In the listing that follows, how many lines include the word "width"? Only the number is wanted.

RECORD EXTRACTS –
====
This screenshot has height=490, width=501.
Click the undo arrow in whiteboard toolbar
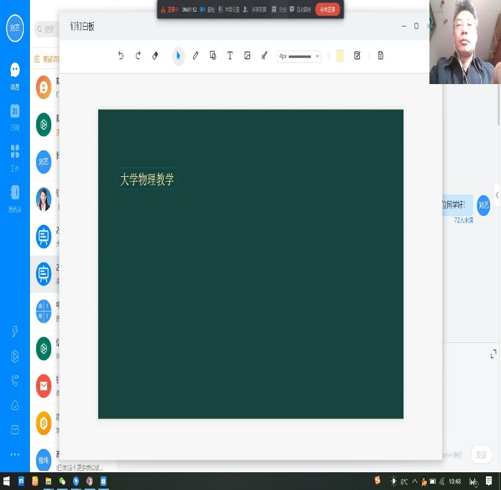(x=121, y=56)
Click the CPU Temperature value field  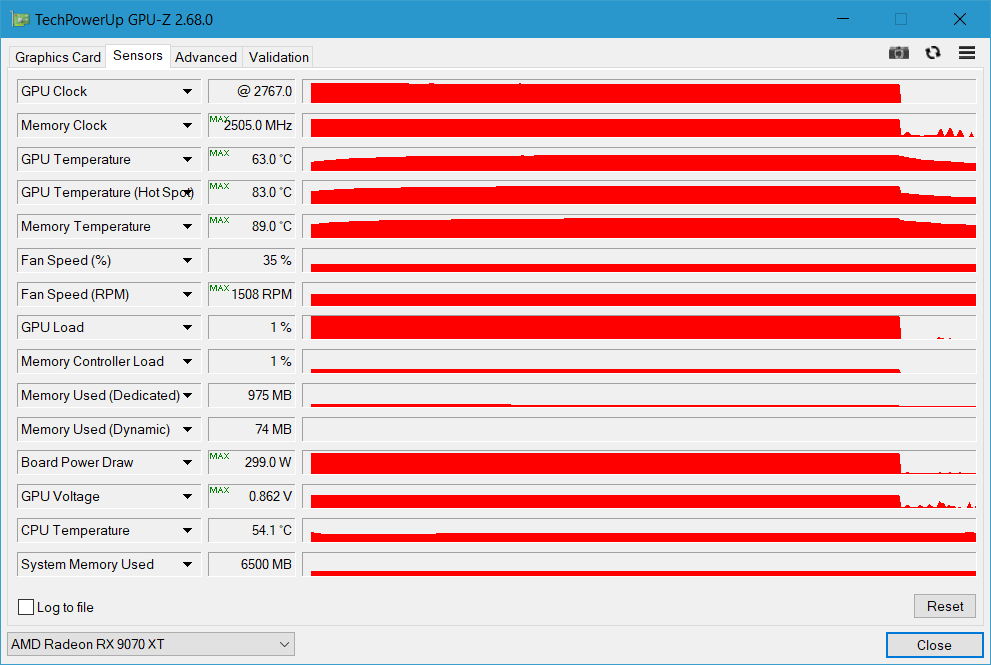click(251, 530)
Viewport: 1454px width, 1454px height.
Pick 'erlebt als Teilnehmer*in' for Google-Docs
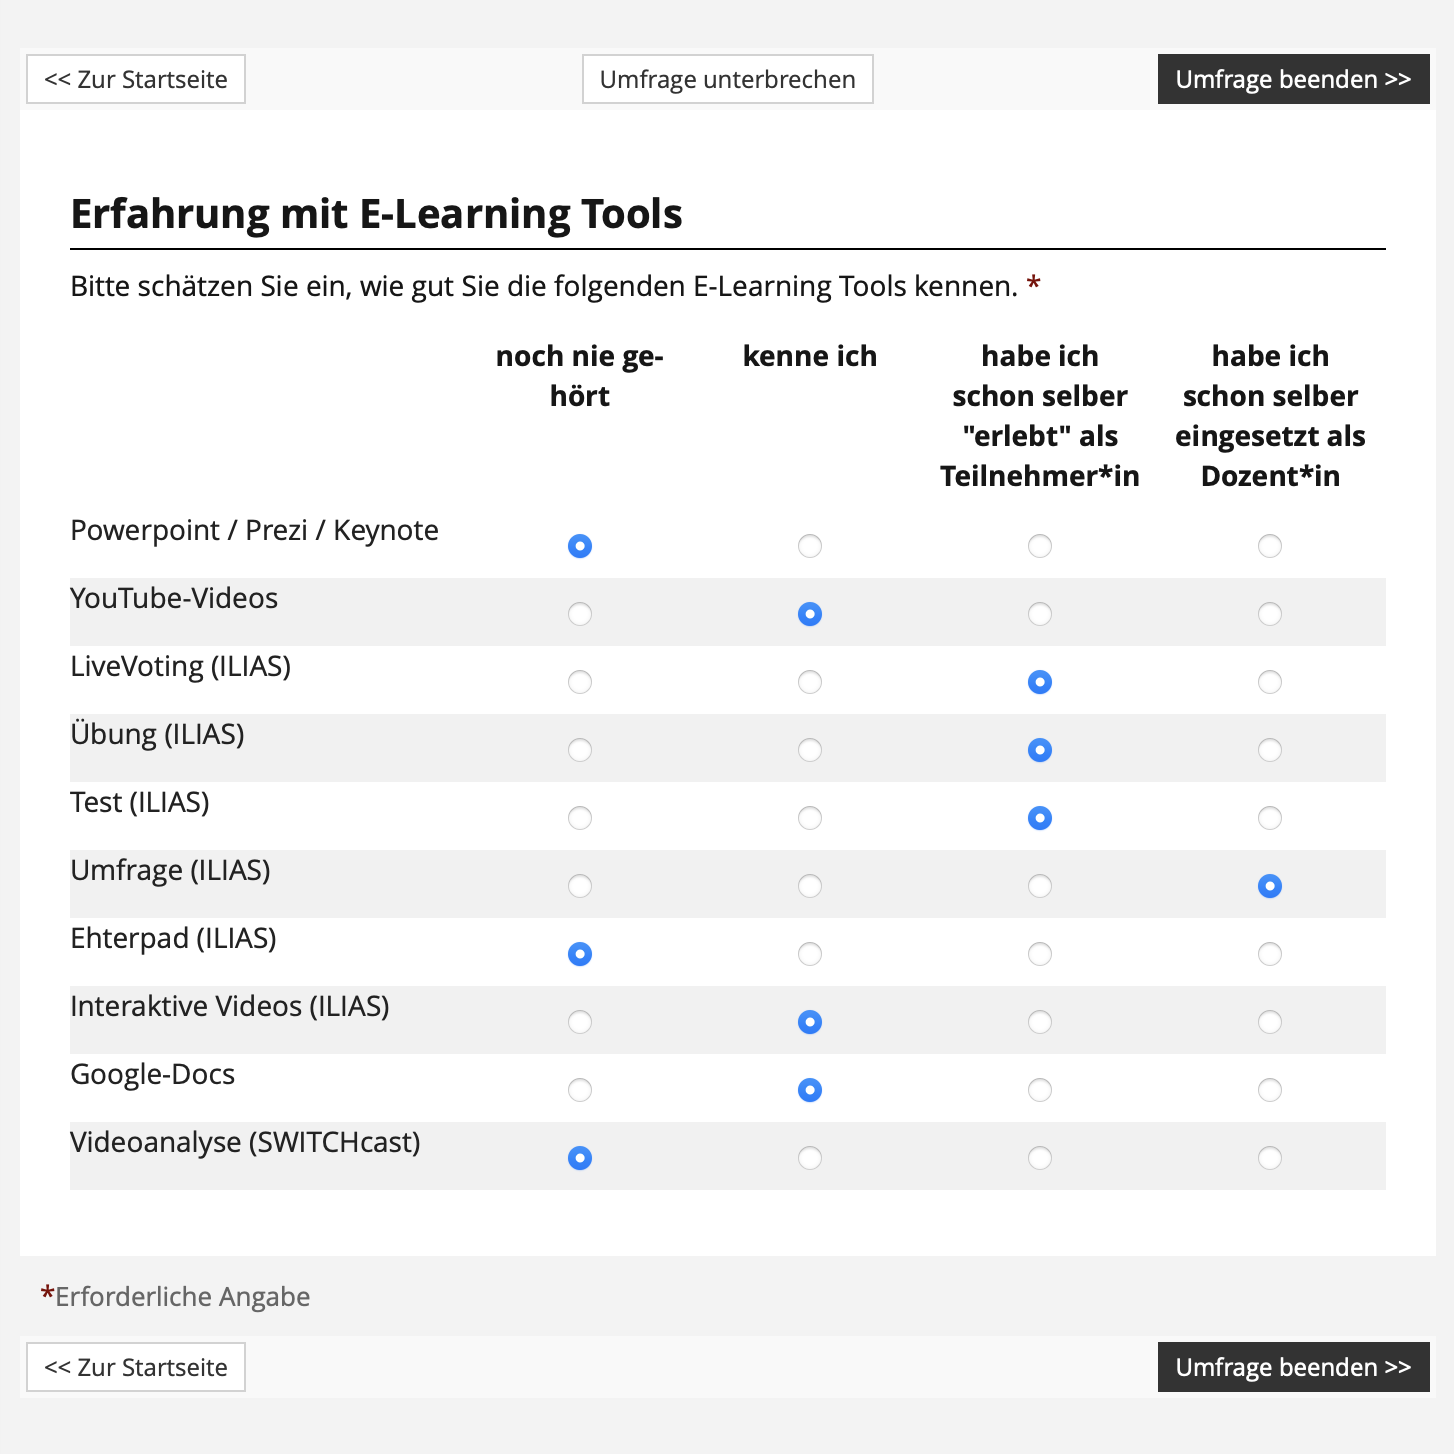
====
RESPONSE FOR THIS EXERCISE –
2